Fresh Pasta for Lasagna?

I’m curious. I have always bought Lasagna noodles, but I make my pasta. Not real sophisticated by I can make a decent dough.

If I roll my own Lasagna strips, do I dry and then cook? Do I cook briefly, or do I just construct with out cooking the noodles?

Thanks…

Welcome to Hungry Onion!

Are you rolling the pasta by hand or with a machine? I’ve only done the latter for lasagna, and rolled it to thinnest setting, translucent enough to see your hand through it. There is no need to dry the pasta if there is egg in it (in my experience, rolled eggless pasta for tagliatelle needs time to dry before cooking otherwise it comes out mushy).

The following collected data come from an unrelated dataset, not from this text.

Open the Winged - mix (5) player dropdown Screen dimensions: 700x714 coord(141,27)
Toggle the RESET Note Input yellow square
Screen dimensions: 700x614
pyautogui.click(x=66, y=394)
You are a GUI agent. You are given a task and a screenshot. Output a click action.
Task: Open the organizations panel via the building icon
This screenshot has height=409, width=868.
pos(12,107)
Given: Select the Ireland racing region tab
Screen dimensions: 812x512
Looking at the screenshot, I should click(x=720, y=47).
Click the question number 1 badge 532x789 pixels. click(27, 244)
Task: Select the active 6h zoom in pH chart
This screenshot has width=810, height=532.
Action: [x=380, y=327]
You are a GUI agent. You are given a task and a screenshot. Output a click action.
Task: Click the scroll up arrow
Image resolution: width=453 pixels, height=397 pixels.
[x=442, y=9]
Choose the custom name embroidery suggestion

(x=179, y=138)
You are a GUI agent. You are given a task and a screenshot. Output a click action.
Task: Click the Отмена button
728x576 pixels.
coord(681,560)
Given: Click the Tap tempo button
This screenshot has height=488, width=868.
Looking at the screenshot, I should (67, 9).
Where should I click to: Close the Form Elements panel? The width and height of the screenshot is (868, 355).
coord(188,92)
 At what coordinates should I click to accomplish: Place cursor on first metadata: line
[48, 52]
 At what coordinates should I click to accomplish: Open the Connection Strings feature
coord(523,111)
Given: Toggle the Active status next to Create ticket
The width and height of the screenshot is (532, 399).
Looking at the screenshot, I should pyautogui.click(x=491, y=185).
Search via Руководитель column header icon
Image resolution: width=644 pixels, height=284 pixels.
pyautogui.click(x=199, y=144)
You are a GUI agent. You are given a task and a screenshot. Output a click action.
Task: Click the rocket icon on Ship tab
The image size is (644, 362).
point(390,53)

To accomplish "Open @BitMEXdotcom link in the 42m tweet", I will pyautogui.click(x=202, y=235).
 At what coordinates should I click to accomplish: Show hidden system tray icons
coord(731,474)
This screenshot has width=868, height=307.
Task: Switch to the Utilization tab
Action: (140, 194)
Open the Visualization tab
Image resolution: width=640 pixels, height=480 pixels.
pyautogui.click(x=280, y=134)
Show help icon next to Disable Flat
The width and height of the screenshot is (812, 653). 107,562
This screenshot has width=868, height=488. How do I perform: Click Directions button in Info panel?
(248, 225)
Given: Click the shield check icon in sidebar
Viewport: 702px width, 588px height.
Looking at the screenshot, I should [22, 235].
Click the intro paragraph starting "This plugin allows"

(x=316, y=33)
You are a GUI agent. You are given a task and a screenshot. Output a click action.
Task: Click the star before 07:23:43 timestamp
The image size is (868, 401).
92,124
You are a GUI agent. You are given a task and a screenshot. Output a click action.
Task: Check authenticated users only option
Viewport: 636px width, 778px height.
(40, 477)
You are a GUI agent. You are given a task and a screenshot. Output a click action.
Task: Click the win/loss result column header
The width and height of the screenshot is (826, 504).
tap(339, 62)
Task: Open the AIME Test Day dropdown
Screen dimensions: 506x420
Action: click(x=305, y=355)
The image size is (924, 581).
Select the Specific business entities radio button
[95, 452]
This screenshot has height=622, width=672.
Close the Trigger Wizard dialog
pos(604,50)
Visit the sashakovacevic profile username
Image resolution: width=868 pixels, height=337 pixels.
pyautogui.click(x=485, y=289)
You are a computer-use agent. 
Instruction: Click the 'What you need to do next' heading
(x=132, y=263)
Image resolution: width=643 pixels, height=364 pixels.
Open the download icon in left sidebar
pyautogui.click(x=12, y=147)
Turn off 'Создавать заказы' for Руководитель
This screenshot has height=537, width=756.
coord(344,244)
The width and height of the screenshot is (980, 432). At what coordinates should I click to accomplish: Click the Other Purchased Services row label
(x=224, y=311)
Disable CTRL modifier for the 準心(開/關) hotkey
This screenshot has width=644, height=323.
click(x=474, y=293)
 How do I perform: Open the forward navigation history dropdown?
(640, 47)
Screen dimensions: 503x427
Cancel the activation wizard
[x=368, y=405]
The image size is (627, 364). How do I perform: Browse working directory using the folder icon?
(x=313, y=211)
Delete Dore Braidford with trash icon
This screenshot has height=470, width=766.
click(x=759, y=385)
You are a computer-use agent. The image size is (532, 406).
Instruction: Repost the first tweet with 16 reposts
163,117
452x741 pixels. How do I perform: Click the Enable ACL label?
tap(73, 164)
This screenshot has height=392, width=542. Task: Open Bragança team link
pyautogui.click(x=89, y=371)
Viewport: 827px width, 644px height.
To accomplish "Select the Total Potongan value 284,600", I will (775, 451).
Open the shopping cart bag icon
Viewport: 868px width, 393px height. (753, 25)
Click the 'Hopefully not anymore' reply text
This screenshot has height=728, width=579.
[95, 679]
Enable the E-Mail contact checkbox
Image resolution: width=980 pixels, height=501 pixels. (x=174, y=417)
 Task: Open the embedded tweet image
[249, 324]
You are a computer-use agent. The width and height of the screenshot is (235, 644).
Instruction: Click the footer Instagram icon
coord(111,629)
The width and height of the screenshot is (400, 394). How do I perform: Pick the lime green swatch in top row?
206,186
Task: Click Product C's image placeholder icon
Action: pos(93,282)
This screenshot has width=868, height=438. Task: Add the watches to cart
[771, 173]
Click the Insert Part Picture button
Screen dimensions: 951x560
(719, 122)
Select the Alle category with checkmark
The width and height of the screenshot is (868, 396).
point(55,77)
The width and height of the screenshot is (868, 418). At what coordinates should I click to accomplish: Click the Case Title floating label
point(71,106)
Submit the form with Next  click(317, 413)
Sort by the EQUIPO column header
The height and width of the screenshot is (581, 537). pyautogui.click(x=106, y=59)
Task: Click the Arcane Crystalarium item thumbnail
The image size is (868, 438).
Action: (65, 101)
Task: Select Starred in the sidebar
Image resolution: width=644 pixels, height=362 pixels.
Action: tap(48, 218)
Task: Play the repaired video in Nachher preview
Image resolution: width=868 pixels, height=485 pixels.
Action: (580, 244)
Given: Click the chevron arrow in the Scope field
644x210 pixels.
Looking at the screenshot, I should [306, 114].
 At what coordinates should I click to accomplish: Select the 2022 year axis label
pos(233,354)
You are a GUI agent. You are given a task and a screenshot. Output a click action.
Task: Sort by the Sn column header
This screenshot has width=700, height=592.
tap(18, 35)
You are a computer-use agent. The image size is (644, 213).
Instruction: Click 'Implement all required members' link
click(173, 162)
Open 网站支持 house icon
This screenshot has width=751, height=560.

As per Marcella Hazan’s instructions, blanch small batches of just rolled noodles in boiling salted water for a few seconds, until the water comes back to a boil, plunge into ice cold water, drain and let rest on a towel. They won’t have those silly fluted edges, so don’t worry if they break during the process— no one will notice!

Marcella says that baking uncooked pasta results in gummy noodles, and that reflects my experience cooking a dry pasta that way. I’ve not worked with “no boil” lasagna noodles, but I suspect they’re not as good as what you’re whipping up in the kitchen.

Agreed - no need to dry an egg dough and a quick one minute plunge into boiling water and then into ice water to stop the cooking.

If you’re rolling by hand, I roll out sheets that I cut the size of my lasagna pan (one big square). They are a little harder to handle than strips but makes putting the lasagna together super easy. And any odd edge pieces I use in the middle layers.

Thank you!

I use a machine only because I tried rolling and I did not get the layers evenly pressed so one layer wound up a little thicker than the other. I will continue to blanch the noodles.